▶ [Problem to solve]:
Please set down exactly the lines from the one that contains "Click the Ultraschallspitzenleistung" through the end of the material, leaving out every picture.

▶ [Supplied information]:

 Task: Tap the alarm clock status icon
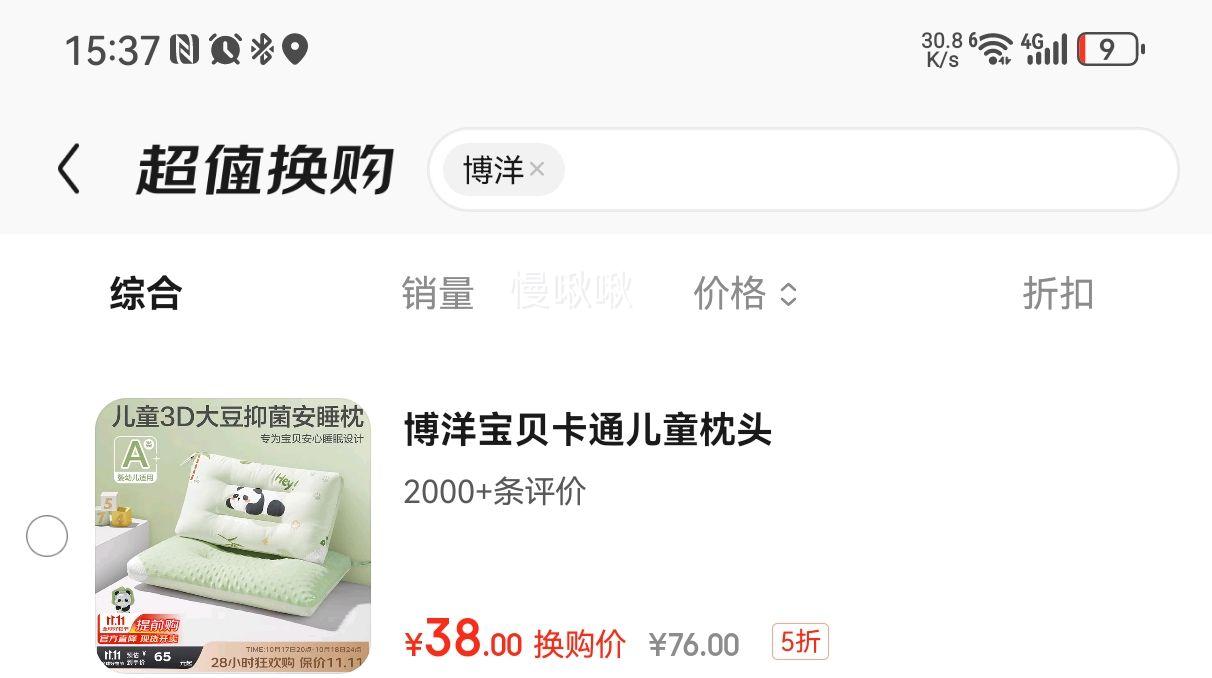225,49
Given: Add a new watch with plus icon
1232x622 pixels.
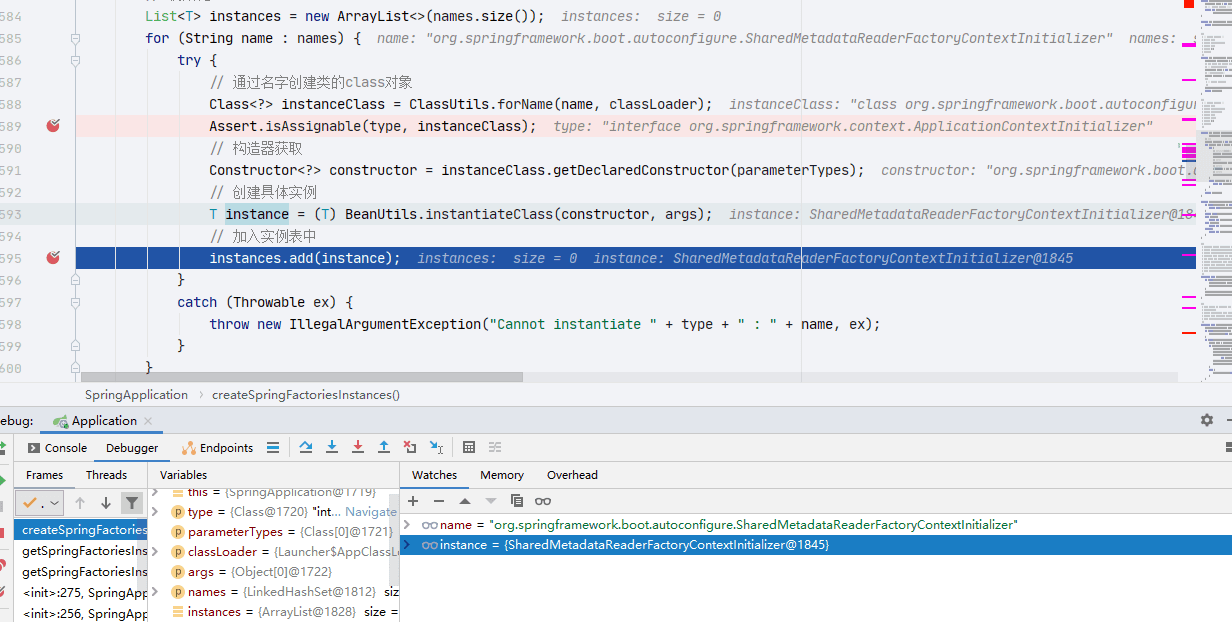Looking at the screenshot, I should coord(413,501).
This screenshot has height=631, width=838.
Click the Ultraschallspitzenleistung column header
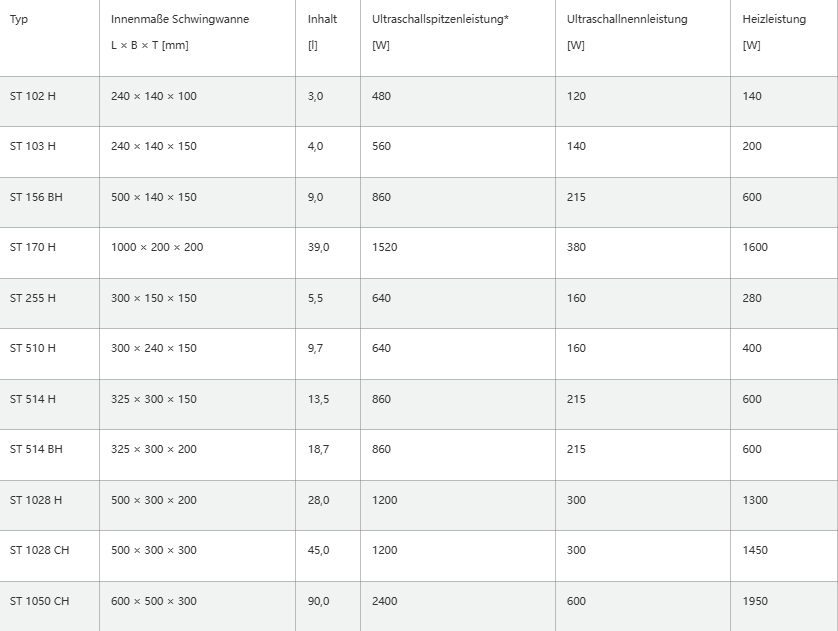click(440, 19)
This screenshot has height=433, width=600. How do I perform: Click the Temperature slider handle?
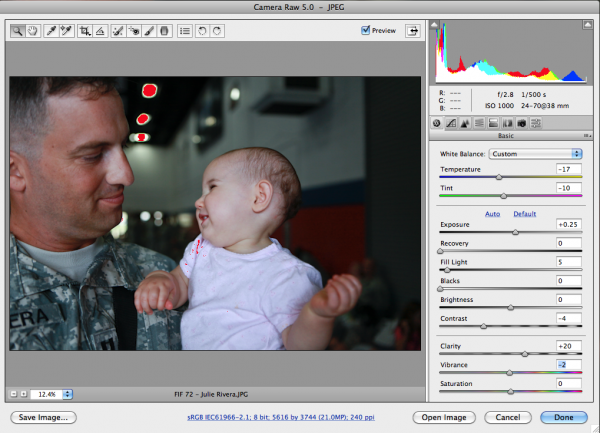(498, 177)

▶ [Result]:
Click the Ultraschallspitzenleistung column header
click(440, 19)
This screenshot has height=433, width=600. How do I perform: Click the Temperature slider handle?
(498, 177)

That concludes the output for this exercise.